───── Information shown ─────
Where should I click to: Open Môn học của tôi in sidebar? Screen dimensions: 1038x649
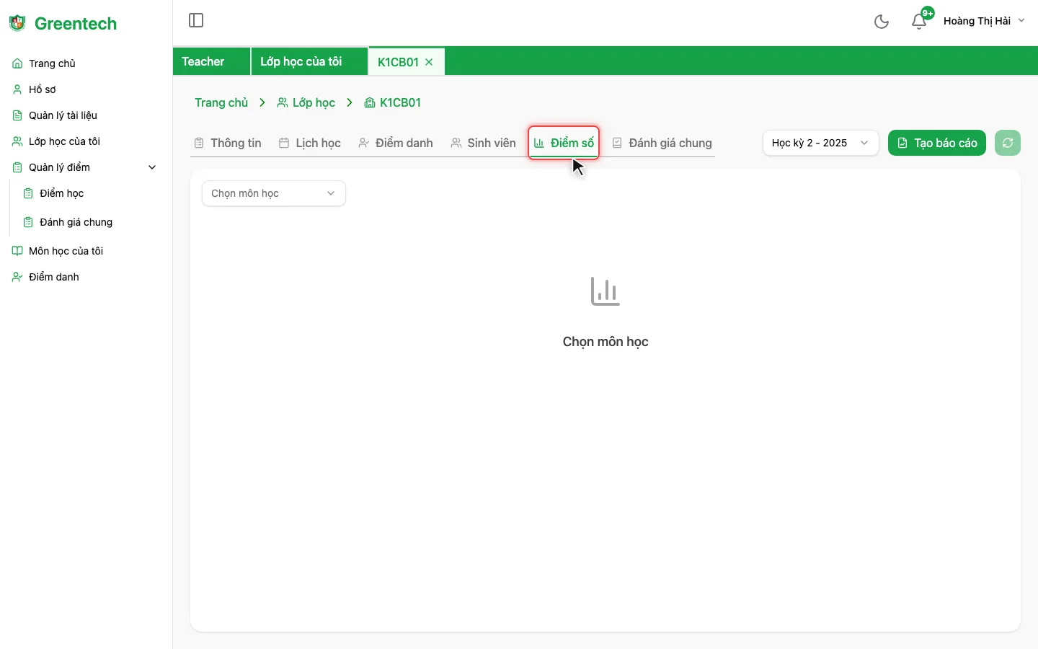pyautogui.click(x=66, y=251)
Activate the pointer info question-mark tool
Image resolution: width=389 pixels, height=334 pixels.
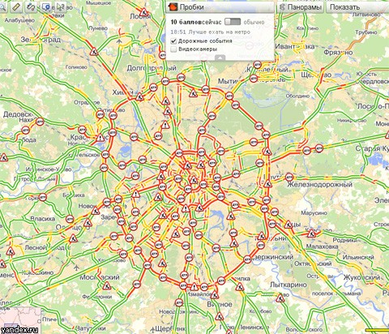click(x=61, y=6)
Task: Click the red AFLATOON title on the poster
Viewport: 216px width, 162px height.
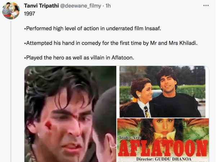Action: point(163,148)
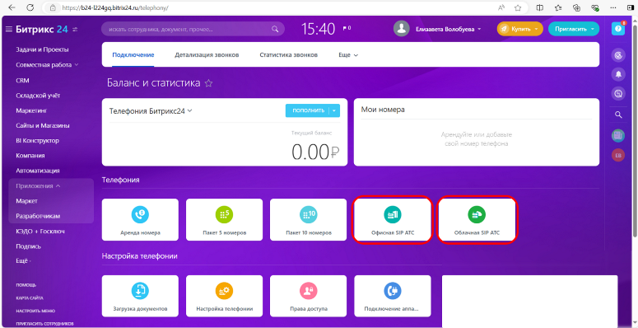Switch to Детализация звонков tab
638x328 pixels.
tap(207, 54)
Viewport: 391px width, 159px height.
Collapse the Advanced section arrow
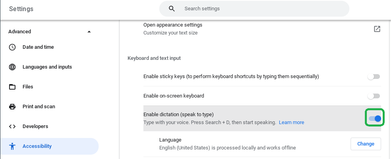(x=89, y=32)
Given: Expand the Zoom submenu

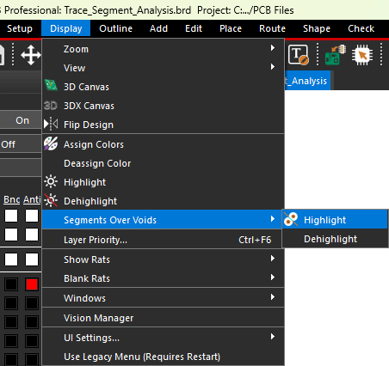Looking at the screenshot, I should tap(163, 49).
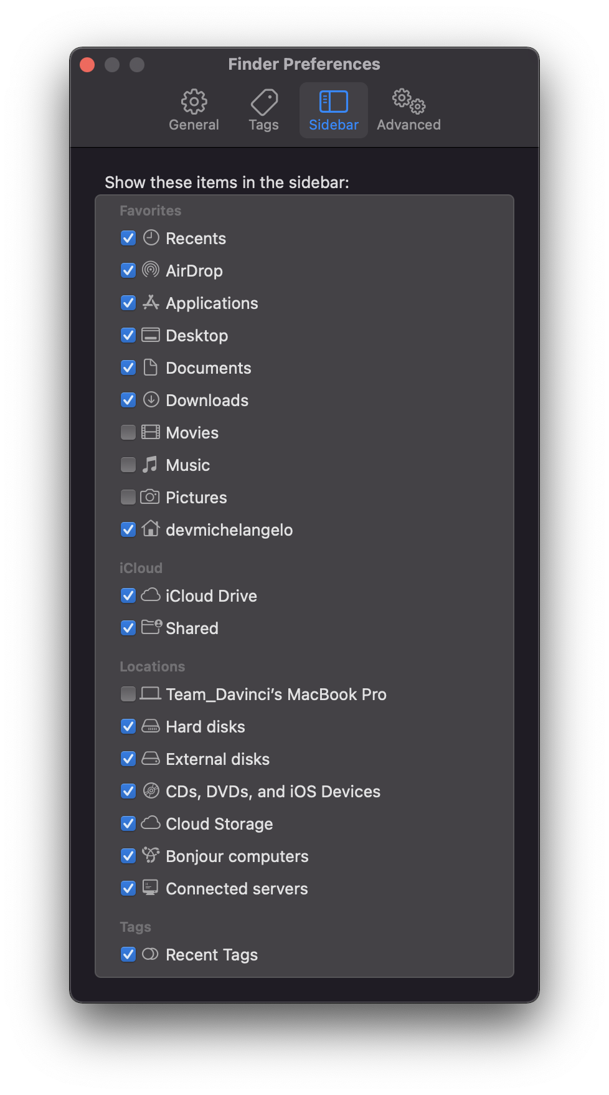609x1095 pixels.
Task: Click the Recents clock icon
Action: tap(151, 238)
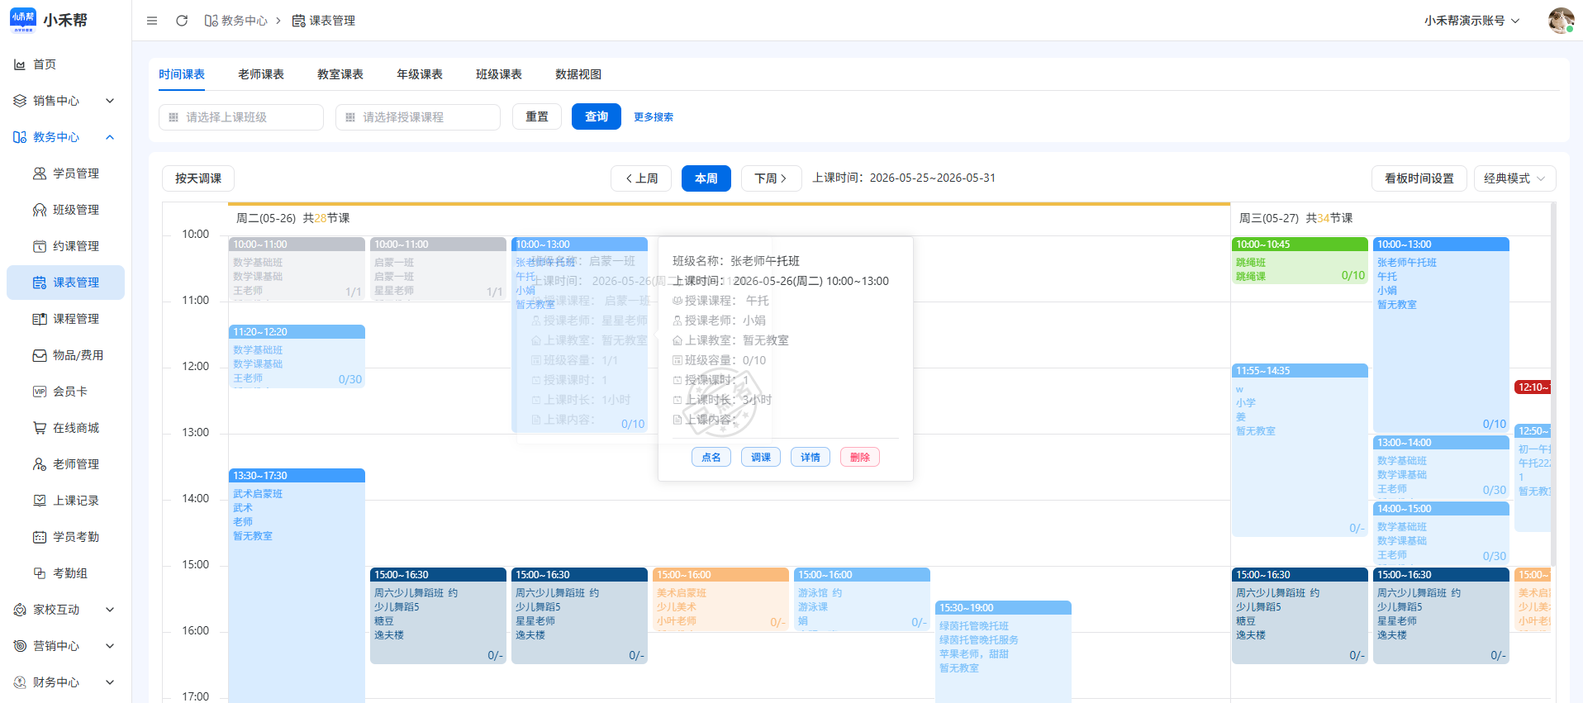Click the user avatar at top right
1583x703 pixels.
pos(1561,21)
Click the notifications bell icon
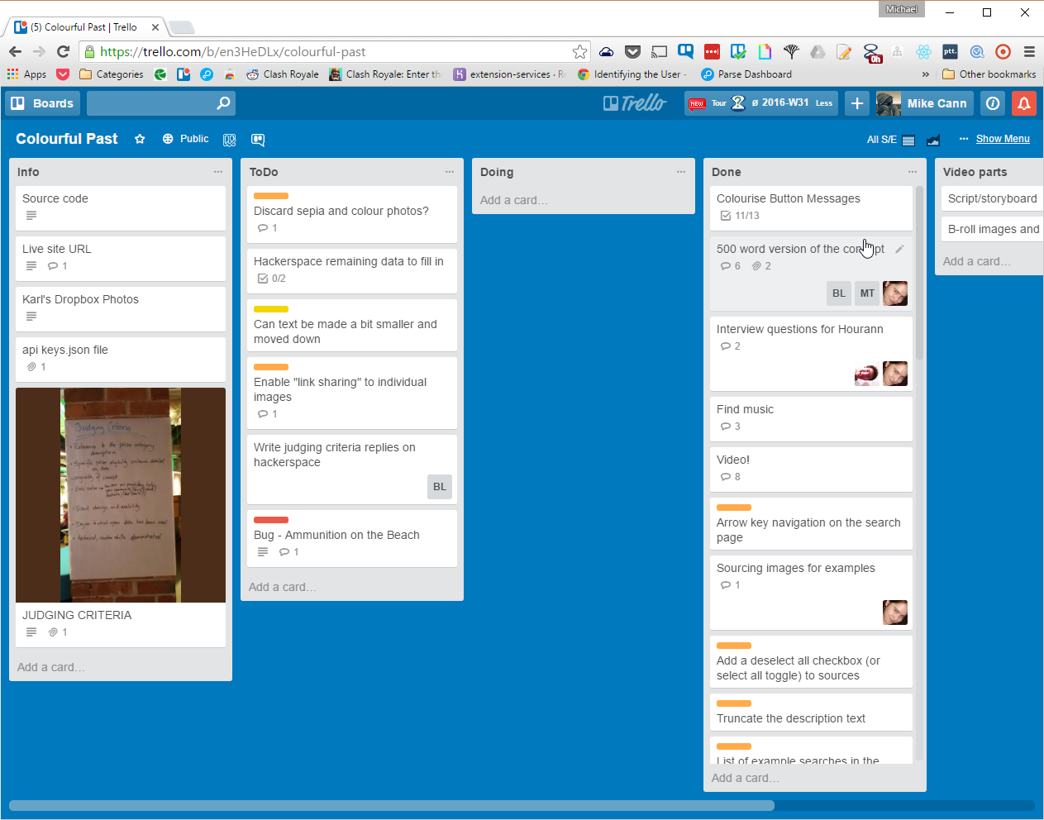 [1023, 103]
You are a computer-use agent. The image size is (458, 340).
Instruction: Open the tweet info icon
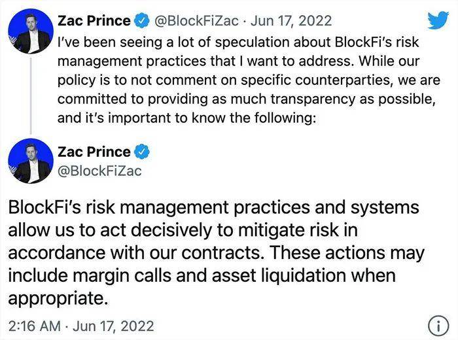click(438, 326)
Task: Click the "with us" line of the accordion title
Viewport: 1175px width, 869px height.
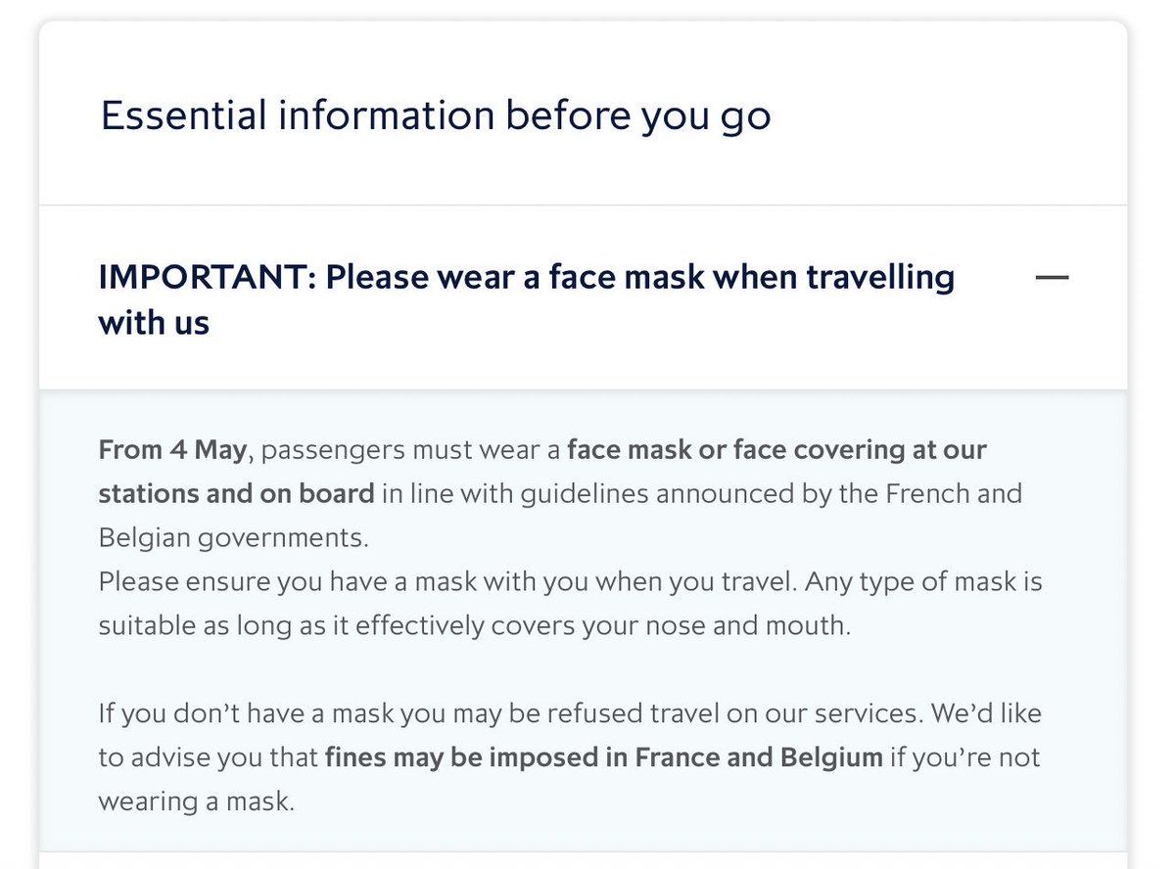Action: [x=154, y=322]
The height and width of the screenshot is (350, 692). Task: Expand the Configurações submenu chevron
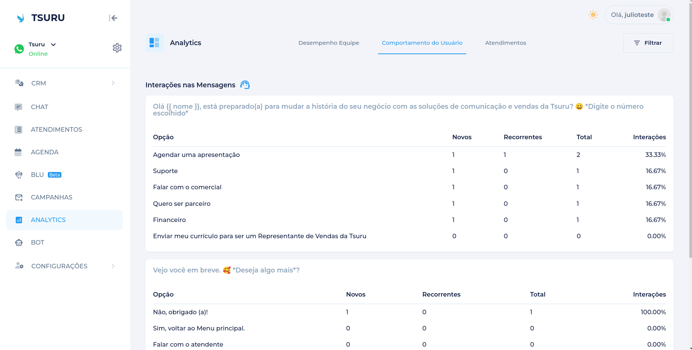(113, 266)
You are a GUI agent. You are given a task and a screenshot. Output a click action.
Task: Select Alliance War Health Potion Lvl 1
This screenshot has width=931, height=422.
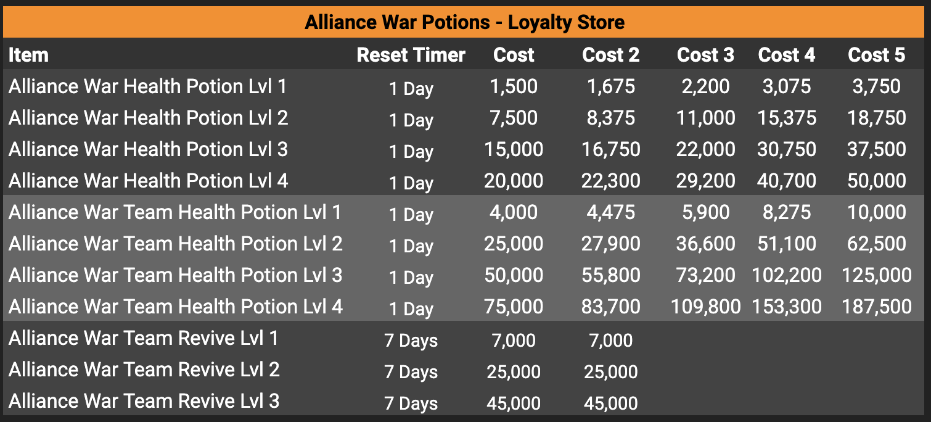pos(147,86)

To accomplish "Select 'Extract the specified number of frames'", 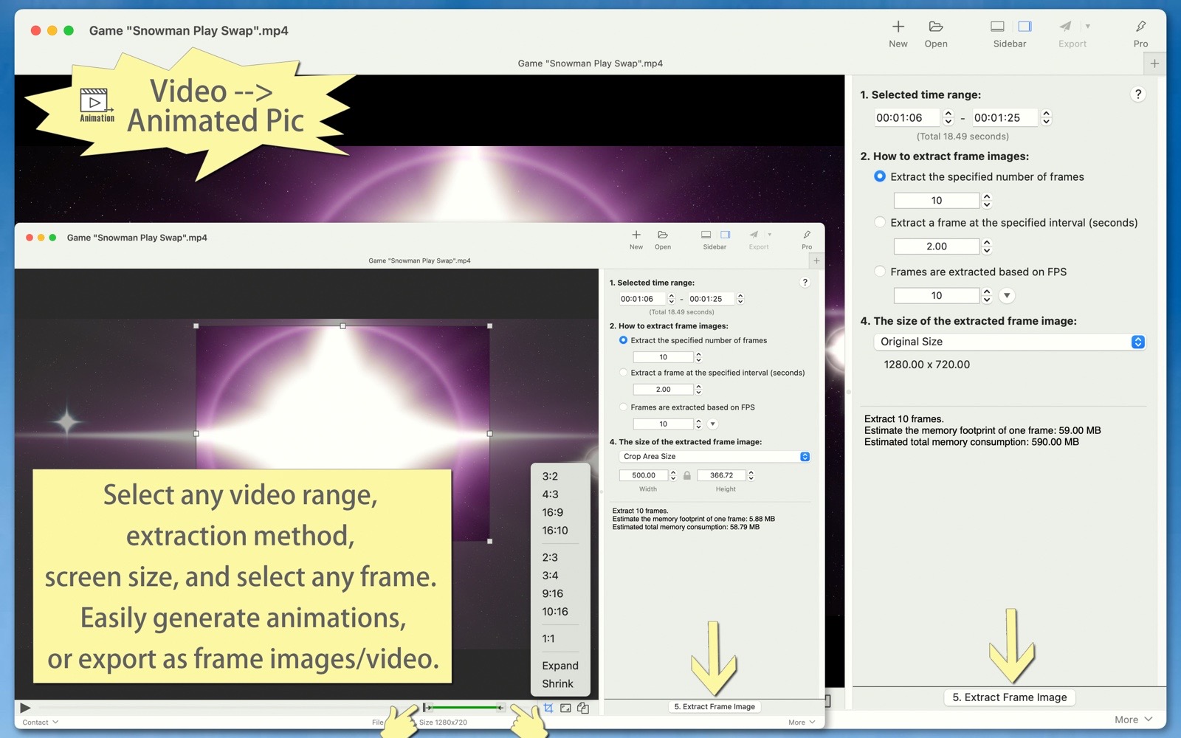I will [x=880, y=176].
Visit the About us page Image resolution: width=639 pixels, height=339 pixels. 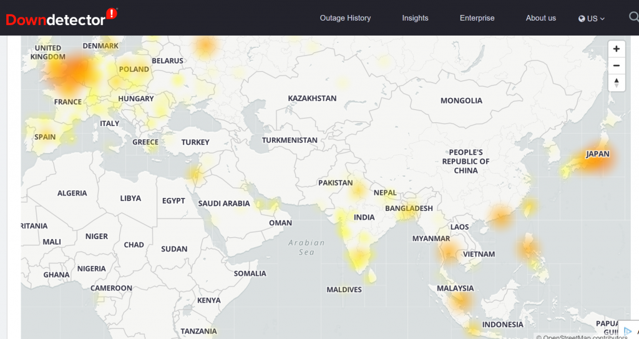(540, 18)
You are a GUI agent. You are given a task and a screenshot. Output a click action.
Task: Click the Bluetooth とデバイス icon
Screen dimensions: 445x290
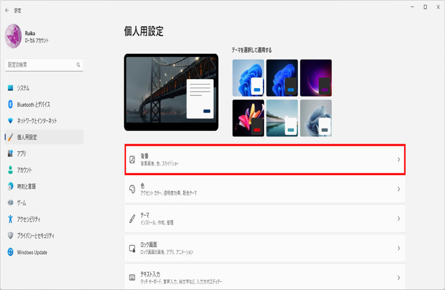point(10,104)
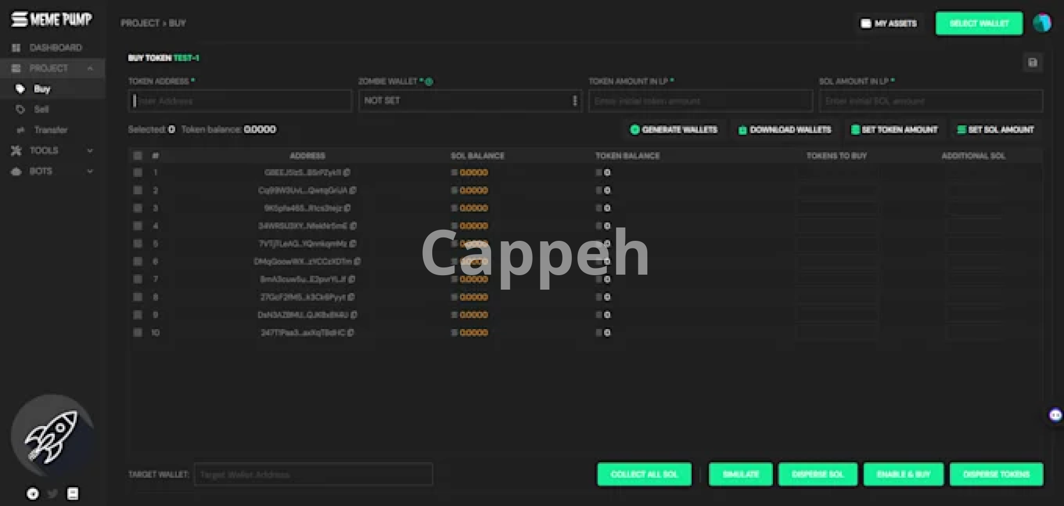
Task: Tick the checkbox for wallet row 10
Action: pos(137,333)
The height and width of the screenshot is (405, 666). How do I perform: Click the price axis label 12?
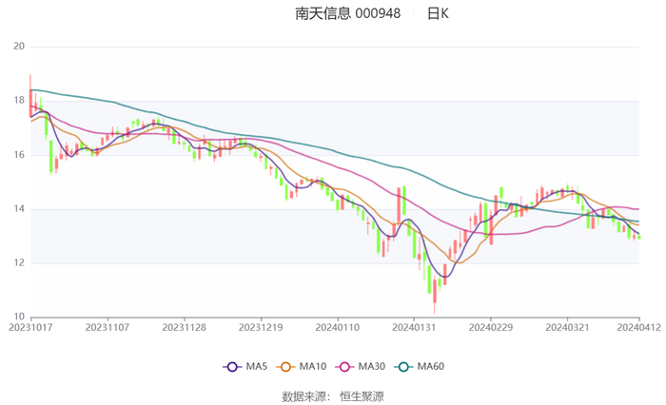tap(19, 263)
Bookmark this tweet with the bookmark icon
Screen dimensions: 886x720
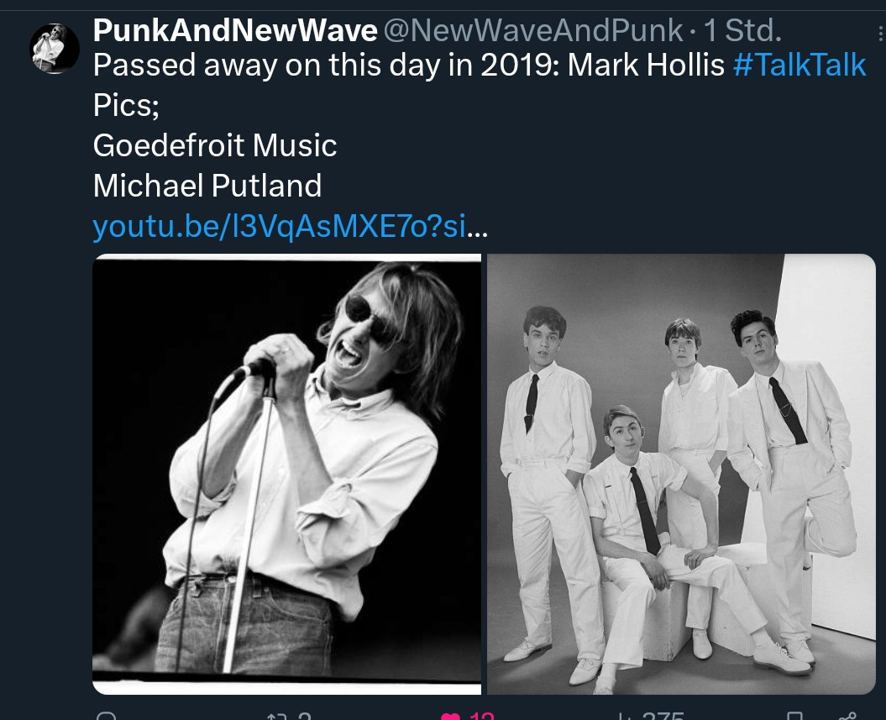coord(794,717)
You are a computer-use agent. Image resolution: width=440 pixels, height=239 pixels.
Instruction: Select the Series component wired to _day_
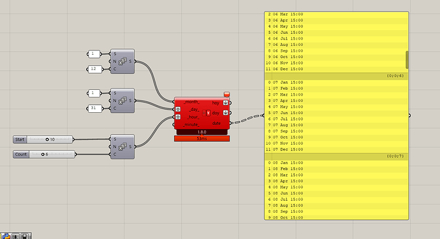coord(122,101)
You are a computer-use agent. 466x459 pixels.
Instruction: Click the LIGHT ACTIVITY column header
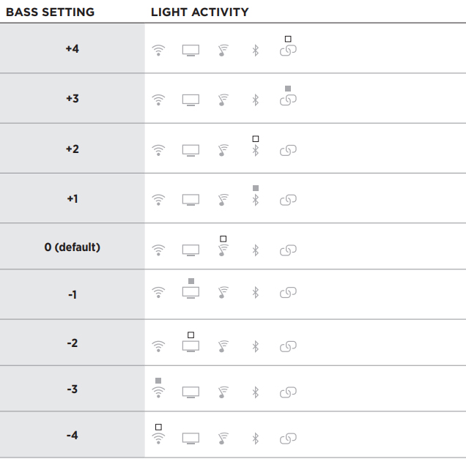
─────
What to do: All that should be returned is the run of lines from the start of the entries above to the line bearing "the accordion title", each exact, with pictures omitted.

Reply:
Where should I click to: Open Môn học của tôi in sidebar? Screen dimensions: 1038x649
pyautogui.click(x=66, y=251)
Activate the pointer info question-mark tool
Image resolution: width=389 pixels, height=334 pixels.
click(x=61, y=6)
Task: Click the red AFLATOON title on the poster
Viewport: 216px width, 162px height.
Action: point(163,148)
Switch to Детализация звонков tab
638x328 pixels.
tap(207, 54)
Viewport: 391px width, 159px height.
Collapse the Advanced section arrow
(x=89, y=32)
Given: Expand the Zoom submenu

Looking at the screenshot, I should tap(163, 49).
609x1095 pixels.
Task: Click the Recents clock icon
Action: tap(151, 238)
Click the user avatar at top right
1583x703 pixels.
pos(1561,21)
Click the notifications bell icon
 [1023, 103]
You are a computer-use agent. The image size is (458, 340).
Instruction: Open the tweet info icon
click(438, 326)
Task: Click the "with us" line of the accordion title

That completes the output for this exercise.